1980’lerin sonuna doğru, Avusturyalı yazar Christoph Ransmayr’ın “Die Letzte Welt (Son Dünya)” kitabından söz edilmeye başlanmıştı. Postmodern edebiyatın, ve Orhan Pamuk vesilesiyle, bizde de sıkı gündem olan ve tartışılmasına kalburüstü isimlerin de katıldığı “metinlerarası etkileşimli gönderme” konusunun en yetkin örneği olarak kabul ediliyordu, –o zamanlara göre tabii. Dolayısıyla, yayıncılık dürtüsüyle ilgimi çekse de, pek de ilgilenmemiştim. Sonra, yine Avusturya’dan bize edebiyat sahasını rapor eden bir arkadaşım, Ransmayr’la yapılan bir dergi röportajını gönderdi. Ransmayr, orada, “yapıtının, postmodern edebiyatın ve metinlerarasılığın zirvesinde görüldüğü” tanımıyla açılan soruyu yanıtlarken, diyordu ki: “Evet, eğer gerçekten öyleyse, belki zirvesinden bakılırsa görülür ki, bunlar hiç de aman aman kavramlar değildir, boş yere alkışlanması gereken de ben değilim.”… Sonradan bakışı değişti mi bilmem, çünkü başarı zemini kaygandır, ama bu yanıt, beni, kitabı basmaya karar vermeye itmişti ve telifine başvurup çevirisini başlatmıştım. Şimdiki kadar değilse de 90’lar da tuhaf zamanlardı, kendim bir siyasi polisiye öyküye karışıp zamanlar geçince, roman uçtu gitti aklımdan… Uzun yıllar sonra dilimize çevrilmiş ama hiç bahsini duymadım. Belki aşıldığından, belki Ransmayr haklı çıktığından, bilmiyorum, ilgilenmedim.
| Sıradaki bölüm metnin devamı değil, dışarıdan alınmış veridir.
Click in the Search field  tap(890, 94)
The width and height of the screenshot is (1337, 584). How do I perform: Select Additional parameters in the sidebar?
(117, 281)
Niye anlattım bunu? “Son Dünya”nın temel aldığı ve “yeniden ürettiği” metin, bildiğimiz Ovidius’un, “Metamorphoses / Dönüşümler”iydi. Bu şiir/metin, İsmet Zeki Eyüboğlu’nun dilimize müthiş aktarımıyla okumaya doyamadığım bir başyapıt olmuştu.

Nelerin dönüşümlerini, mitolojik gözle aktarıyordu bu şair? Tanrılar eliyle insanlar, hayvanlar, bitkiler, suların ve hepsi üzerinden de tanrıların. Özellikleri, yetenekleri, duyguları… Aşklar, kıskançlıklar,  entrikalar, intikamlar… Bir hercümerçtir efsaneler. Bizim özelimizde, Anadolu geleneklerindeki, inanç ve destanlarındaki izlerini sürmek müthiş keyiftir. Ama bütün bu hercümerçin içinde, en zalim ve en mazlum olarak, tanrı, yarı-tanrı, ölümlü, insan olarak kadınların yeri ayrıdır. Üstelik suç genellikle Zeus başta, gözü dönmüş erkeklerdeyken, onlar cezaların en ağırına çarptırılır.
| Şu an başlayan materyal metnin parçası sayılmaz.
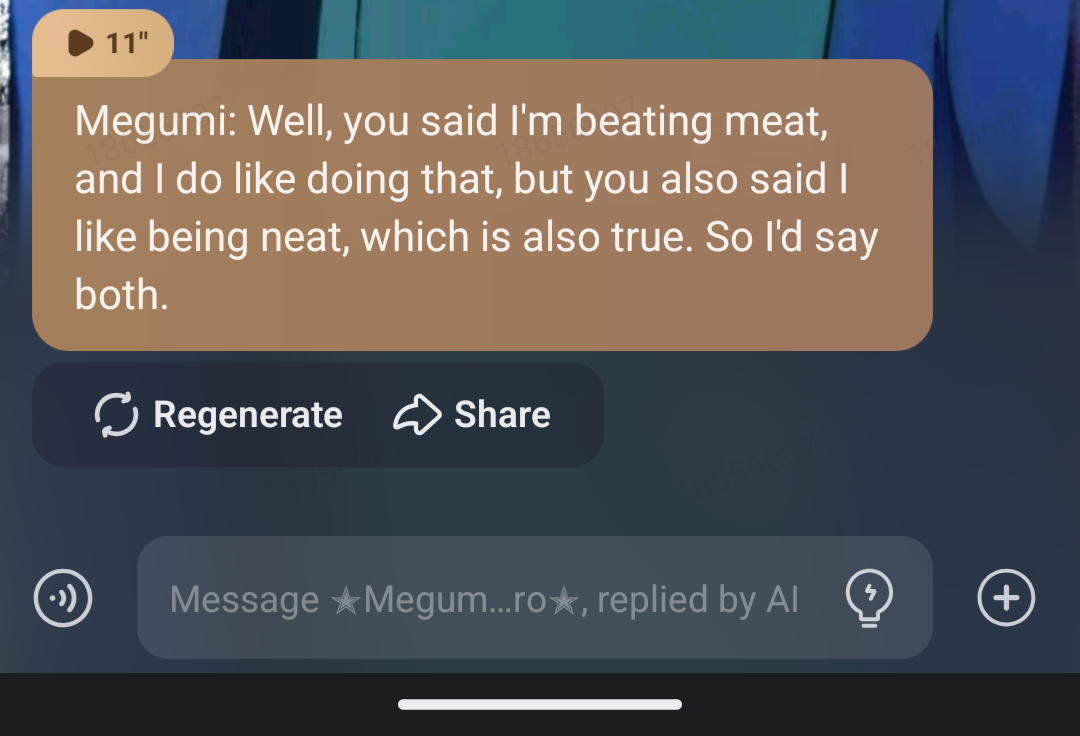This screenshot has height=736, width=1080.
Task: Tap the "Megumi:" name in the message
Action: pos(155,122)
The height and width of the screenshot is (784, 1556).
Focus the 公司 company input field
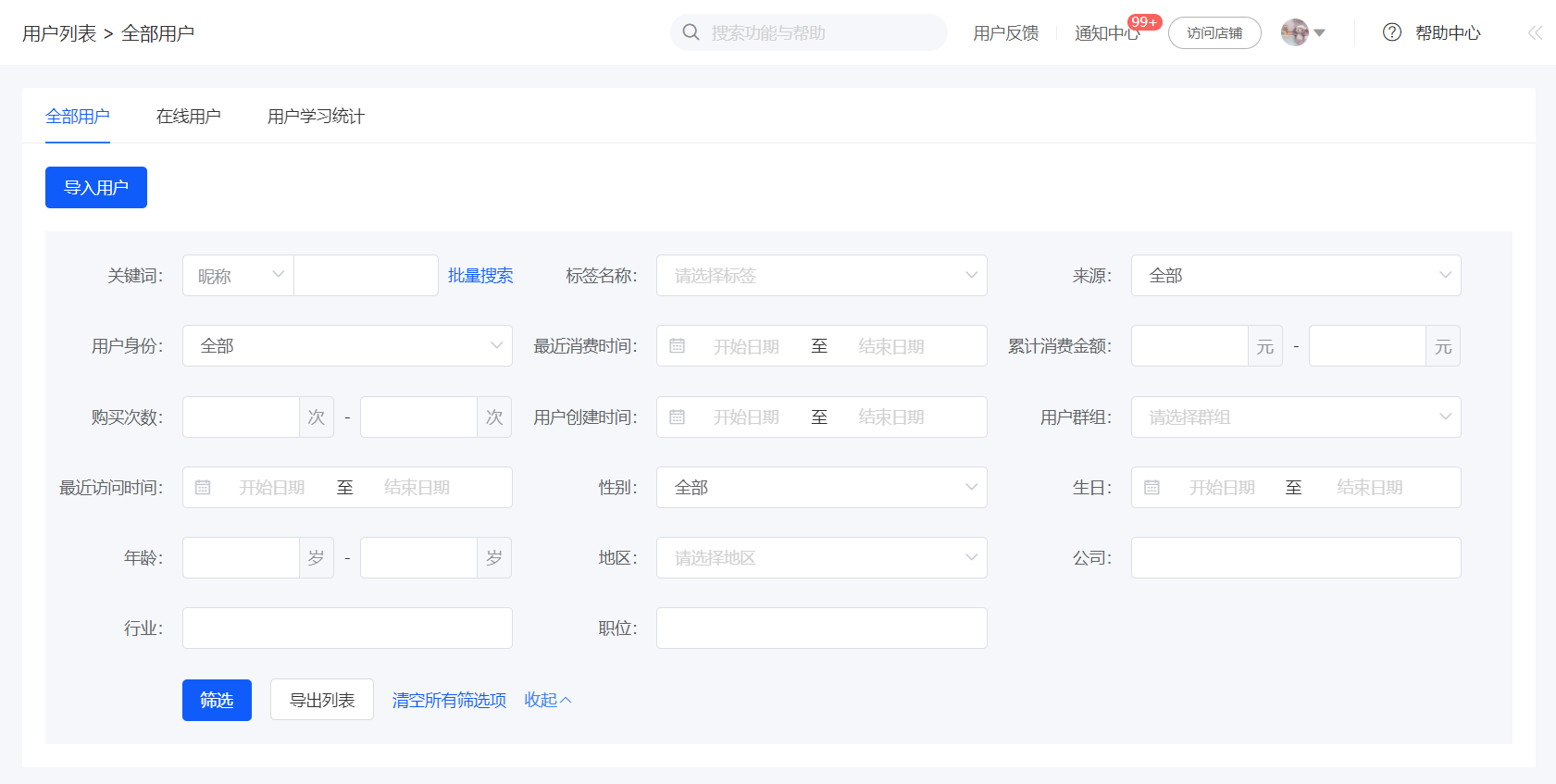click(1296, 558)
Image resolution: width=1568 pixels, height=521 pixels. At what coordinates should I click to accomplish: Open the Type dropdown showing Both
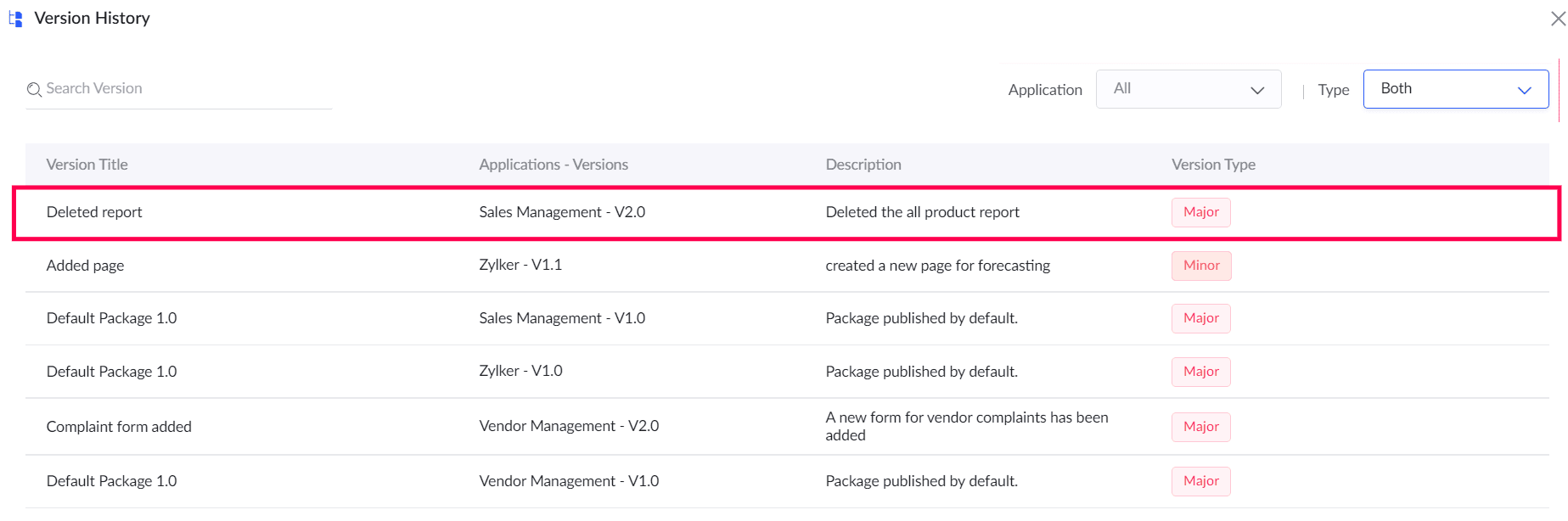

Bu düzene isyan edip tanrılardan ateşi çalarak insanlara veren Prometheus’un kaderini, sadece güzel olduğu ve bu dile getirildiği için paylaşarak, kayalara zincirlenen Andromeda örneğin.

Zeus’un kartallara sürekli taze et olarak Kafkaslar’a zincirlediği Prometheus’u, öbür oğlu Herakles kurtarır efsanede. Güzelliği alınmış Andromeda’yı da bir başka oğlu Perseus. Bu oğullar Tanrı “kanbağlı”, ama  ölümlü tercihlidir…

Hikâye çok uzun tabii, bir o kadar da çok “kişi”li ve karmaşık olaylı. Sonunu söyleyeyim, Andromeda, tee Batlamyus zamanından beri gökyüzünde devasa bir takımyıldız olmuştur, oradan ışımaktadır. Onu zincirden kurtarıp evlenen Perseus ise, hep elinde kesik bir kadın başıyla resmedilecektir: Medusa… Böyle acı bedeller de, öyküler de, efsanelerden gelir günümüze. Mitoloji günümüze yansır, ya da tersi daha doğrudur…

Andromeda, nereden çıktı? Söğütlüçeşme’den. Biliyorsunuz, bir Türkiye Halk Temsilcileri Meclisi (THTM) üyesi, Kadıköy Belediyesi İçerenköy deprem enkaz eğitimi alanında katıldığı bir eğitim sırasında, tesadüfen, “başından attığı başörtüsü gözlerden saklanacak şekilde, yalnız ve kaidesiz olarak” duran bir heykel gördü. Bu, kadınlara seçme ve seçilme hakkının 50’nci yılı için yapılmış, “Atatürk ve Kadın” olarak bilinen, Söğütlüçeşme Parkı’nda yerleşik  anıtın temel parçasıydı. Bütünleyicisi olan Atatürk rölyefi yoktu ortada ve kadının başörtüsünü çıkarma eylemi sarmaşıklarla örtülmüştü. Defalarca gericilerin saldırısına uğrayan, sermayece tahrip edilen, kaidesi rant kepçesine terk edilen ve “onarım” mazeretiyle ortadan kaldırılan heykel, yer sarsıntılarına, fay gerilimi kırılmalarına karşı eğitim sırasında, atılıp gizlendiği yerde ortaya çıktı…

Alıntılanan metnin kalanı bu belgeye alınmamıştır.